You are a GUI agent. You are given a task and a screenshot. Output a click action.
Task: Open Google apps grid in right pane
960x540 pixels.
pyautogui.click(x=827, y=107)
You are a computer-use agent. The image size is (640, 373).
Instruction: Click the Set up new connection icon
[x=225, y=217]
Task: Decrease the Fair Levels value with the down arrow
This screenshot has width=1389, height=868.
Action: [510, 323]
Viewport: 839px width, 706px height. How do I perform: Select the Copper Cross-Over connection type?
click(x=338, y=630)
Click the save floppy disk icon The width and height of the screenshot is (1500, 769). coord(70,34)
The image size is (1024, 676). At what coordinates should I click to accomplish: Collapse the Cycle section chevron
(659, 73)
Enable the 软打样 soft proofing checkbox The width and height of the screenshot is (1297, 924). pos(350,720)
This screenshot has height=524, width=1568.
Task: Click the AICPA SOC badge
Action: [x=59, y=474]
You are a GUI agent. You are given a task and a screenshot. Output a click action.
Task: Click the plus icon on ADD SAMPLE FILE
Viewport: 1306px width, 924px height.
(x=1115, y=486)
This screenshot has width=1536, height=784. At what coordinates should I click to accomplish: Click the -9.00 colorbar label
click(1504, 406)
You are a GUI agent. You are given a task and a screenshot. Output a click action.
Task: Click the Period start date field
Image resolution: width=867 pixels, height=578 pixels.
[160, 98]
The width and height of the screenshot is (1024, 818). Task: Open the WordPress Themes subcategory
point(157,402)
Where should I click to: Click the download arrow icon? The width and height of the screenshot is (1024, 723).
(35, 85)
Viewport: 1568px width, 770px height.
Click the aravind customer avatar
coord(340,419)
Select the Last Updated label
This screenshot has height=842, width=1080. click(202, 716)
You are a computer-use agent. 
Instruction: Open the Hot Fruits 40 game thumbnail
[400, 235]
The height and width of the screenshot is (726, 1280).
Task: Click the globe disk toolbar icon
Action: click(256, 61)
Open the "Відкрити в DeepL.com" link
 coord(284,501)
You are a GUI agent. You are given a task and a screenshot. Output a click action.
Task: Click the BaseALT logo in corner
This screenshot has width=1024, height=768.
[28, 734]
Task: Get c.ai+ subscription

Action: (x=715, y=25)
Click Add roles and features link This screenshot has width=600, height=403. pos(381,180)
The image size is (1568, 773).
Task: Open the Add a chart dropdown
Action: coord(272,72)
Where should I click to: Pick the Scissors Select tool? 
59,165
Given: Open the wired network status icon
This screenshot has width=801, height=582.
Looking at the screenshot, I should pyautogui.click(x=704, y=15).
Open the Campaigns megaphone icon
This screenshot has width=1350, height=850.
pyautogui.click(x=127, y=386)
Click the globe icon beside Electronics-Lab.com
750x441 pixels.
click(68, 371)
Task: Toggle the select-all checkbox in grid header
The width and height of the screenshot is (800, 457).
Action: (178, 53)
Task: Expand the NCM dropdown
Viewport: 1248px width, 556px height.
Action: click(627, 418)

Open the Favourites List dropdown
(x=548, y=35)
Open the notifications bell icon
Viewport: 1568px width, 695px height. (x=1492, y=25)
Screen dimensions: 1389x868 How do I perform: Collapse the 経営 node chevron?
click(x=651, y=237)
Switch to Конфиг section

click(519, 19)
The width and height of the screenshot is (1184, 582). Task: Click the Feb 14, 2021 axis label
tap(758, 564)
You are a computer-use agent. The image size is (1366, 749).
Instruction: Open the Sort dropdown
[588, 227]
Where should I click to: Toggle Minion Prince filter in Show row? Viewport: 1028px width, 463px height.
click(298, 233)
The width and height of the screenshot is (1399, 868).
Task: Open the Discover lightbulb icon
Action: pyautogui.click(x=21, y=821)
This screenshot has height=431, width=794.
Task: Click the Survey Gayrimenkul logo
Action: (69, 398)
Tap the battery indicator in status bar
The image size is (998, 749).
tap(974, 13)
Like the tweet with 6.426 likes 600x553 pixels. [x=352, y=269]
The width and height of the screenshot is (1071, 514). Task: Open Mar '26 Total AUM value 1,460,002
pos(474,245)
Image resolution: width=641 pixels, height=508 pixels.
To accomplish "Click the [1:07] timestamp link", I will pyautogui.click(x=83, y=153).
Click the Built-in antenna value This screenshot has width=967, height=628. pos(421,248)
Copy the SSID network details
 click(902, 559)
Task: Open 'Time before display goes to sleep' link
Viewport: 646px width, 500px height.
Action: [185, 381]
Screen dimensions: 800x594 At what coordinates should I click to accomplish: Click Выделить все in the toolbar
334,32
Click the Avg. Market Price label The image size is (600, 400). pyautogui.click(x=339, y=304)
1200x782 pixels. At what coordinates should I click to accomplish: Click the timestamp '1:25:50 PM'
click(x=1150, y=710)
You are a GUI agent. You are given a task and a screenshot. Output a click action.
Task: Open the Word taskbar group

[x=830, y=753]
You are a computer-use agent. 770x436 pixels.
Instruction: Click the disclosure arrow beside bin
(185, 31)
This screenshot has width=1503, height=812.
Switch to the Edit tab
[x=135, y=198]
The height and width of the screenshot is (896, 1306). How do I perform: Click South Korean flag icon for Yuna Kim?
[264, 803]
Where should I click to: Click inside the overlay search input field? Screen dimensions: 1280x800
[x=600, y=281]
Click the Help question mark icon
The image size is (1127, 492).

______

→ Task item:
Your reply should be every line of the material, transcribed exactly.

→ Result below:
You are a GUI agent. You are given a task and a screenshot. Output a click action.
Task: Open Google apps grid in right pane
960x540 pixels.
pyautogui.click(x=827, y=107)
You are a computer-use agent. The image size is (640, 373).
Instruction: Click the Set up new connection icon
[x=225, y=217]
Task: Decrease the Fair Levels value with the down arrow
This screenshot has width=1389, height=868.
Action: [510, 323]
Viewport: 839px width, 706px height. How do I perform: Select the Copper Cross-Over connection type?
click(x=338, y=630)
Click the save floppy disk icon The width and height of the screenshot is (1500, 769). coord(70,34)
The image size is (1024, 676). At what coordinates should I click to accomplish: Collapse the Cycle section chevron
(659, 73)
Enable the 软打样 soft proofing checkbox The width and height of the screenshot is (1297, 924). pos(350,720)
This screenshot has height=524, width=1568.
Task: Click the AICPA SOC badge
Action: [x=59, y=474]
You are a GUI agent. You are given a task and a screenshot. Output a click action.
Task: Click the plus icon on ADD SAMPLE FILE
Viewport: 1306px width, 924px height.
(x=1115, y=486)
This screenshot has width=1536, height=784. At what coordinates should I click to accomplish: Click the -9.00 colorbar label
click(1504, 406)
You are a GUI agent. You are given a task and a screenshot. Output a click action.
Task: Click the Period start date field
Image resolution: width=867 pixels, height=578 pixels.
[160, 98]
The width and height of the screenshot is (1024, 818). Task: Open the WordPress Themes subcategory
point(157,402)
Where should I click to: Click the download arrow icon? The width and height of the screenshot is (1024, 723).
(35, 85)
Viewport: 1568px width, 770px height.
Click the aravind customer avatar
coord(340,419)
Select the Last Updated label
This screenshot has height=842, width=1080. click(202, 716)
You are a computer-use agent. 
Instruction: Open the Hot Fruits 40 game thumbnail
[400, 235]
The height and width of the screenshot is (726, 1280).
Task: Click the globe disk toolbar icon
Action: click(256, 61)
Open the "Відкрити в DeepL.com" link
 coord(284,501)
You are a GUI agent. You are given a task and a screenshot. Output a click action.
Task: Click the BaseALT logo in corner
This screenshot has width=1024, height=768.
[28, 734]
Task: Get c.ai+ subscription

Action: (x=715, y=25)
Click Add roles and features link This screenshot has width=600, height=403. pos(381,180)
The image size is (1568, 773).
Task: Open the Add a chart dropdown
Action: coord(272,72)
Where should I click to: Pick the Scissors Select tool? 
59,165
Given: Open the wired network status icon
This screenshot has width=801, height=582.
Looking at the screenshot, I should pyautogui.click(x=704, y=15).
Open the Campaigns megaphone icon
This screenshot has width=1350, height=850.
pyautogui.click(x=127, y=386)
Click the globe icon beside Electronics-Lab.com
750x441 pixels.
click(68, 371)
Task: Toggle the select-all checkbox in grid header
The width and height of the screenshot is (800, 457).
Action: (178, 53)
Task: Expand the NCM dropdown
Viewport: 1248px width, 556px height.
Action: click(627, 418)

Open the Favourites List dropdown
(x=548, y=35)
Open the notifications bell icon
Viewport: 1568px width, 695px height. (x=1492, y=25)
Screen dimensions: 1389x868 How do I perform: Collapse the 経営 node chevron?
click(x=651, y=237)
Switch to Конфиг section

click(519, 19)
The width and height of the screenshot is (1184, 582). Task: Click the Feb 14, 2021 axis label
tap(758, 564)
You are a computer-use agent. The image size is (1366, 749).
Instruction: Open the Sort dropdown
[588, 227]
Where should I click to: Toggle Minion Prince filter in Show row? Viewport: 1028px width, 463px height.
click(298, 233)
The width and height of the screenshot is (1399, 868).
Task: Open the Discover lightbulb icon
Action: pyautogui.click(x=21, y=821)
This screenshot has height=431, width=794.
Task: Click the Survey Gayrimenkul logo
Action: (69, 398)
Tap the battery indicator in status bar
The image size is (998, 749).
tap(974, 13)
Like the tweet with 6.426 likes 600x553 pixels. [x=352, y=269]
The width and height of the screenshot is (1071, 514). Task: Open Mar '26 Total AUM value 1,460,002
pos(474,245)
Image resolution: width=641 pixels, height=508 pixels.
To accomplish "Click the [1:07] timestamp link", I will pyautogui.click(x=83, y=153).
Click the Built-in antenna value This screenshot has width=967, height=628. pos(421,248)
Copy the SSID network details
 click(902, 559)
Task: Open 'Time before display goes to sleep' link
Viewport: 646px width, 500px height.
Action: [185, 381]
Screen dimensions: 800x594 At what coordinates should I click to accomplish: Click Выделить все in the toolbar
334,32
Click the Avg. Market Price label The image size is (600, 400). pyautogui.click(x=339, y=304)
1200x782 pixels. At what coordinates should I click to accomplish: Click the timestamp '1:25:50 PM'
click(x=1150, y=710)
You are a GUI agent. You are given a task and a screenshot. Output a click action.
Task: Open the Word taskbar group

[x=830, y=753]
You are a computer-use agent. 770x436 pixels.
Instruction: Click the disclosure arrow beside bin
(185, 31)
This screenshot has width=1503, height=812.
Switch to the Edit tab
[x=135, y=198]
The height and width of the screenshot is (896, 1306). How do I perform: Click South Korean flag icon for Yuna Kim?
[264, 803]
Where should I click to: Click inside the overlay search input field? Screen dimensions: 1280x800
[x=600, y=281]
Click the Help question mark icon
The image size is (1127, 492).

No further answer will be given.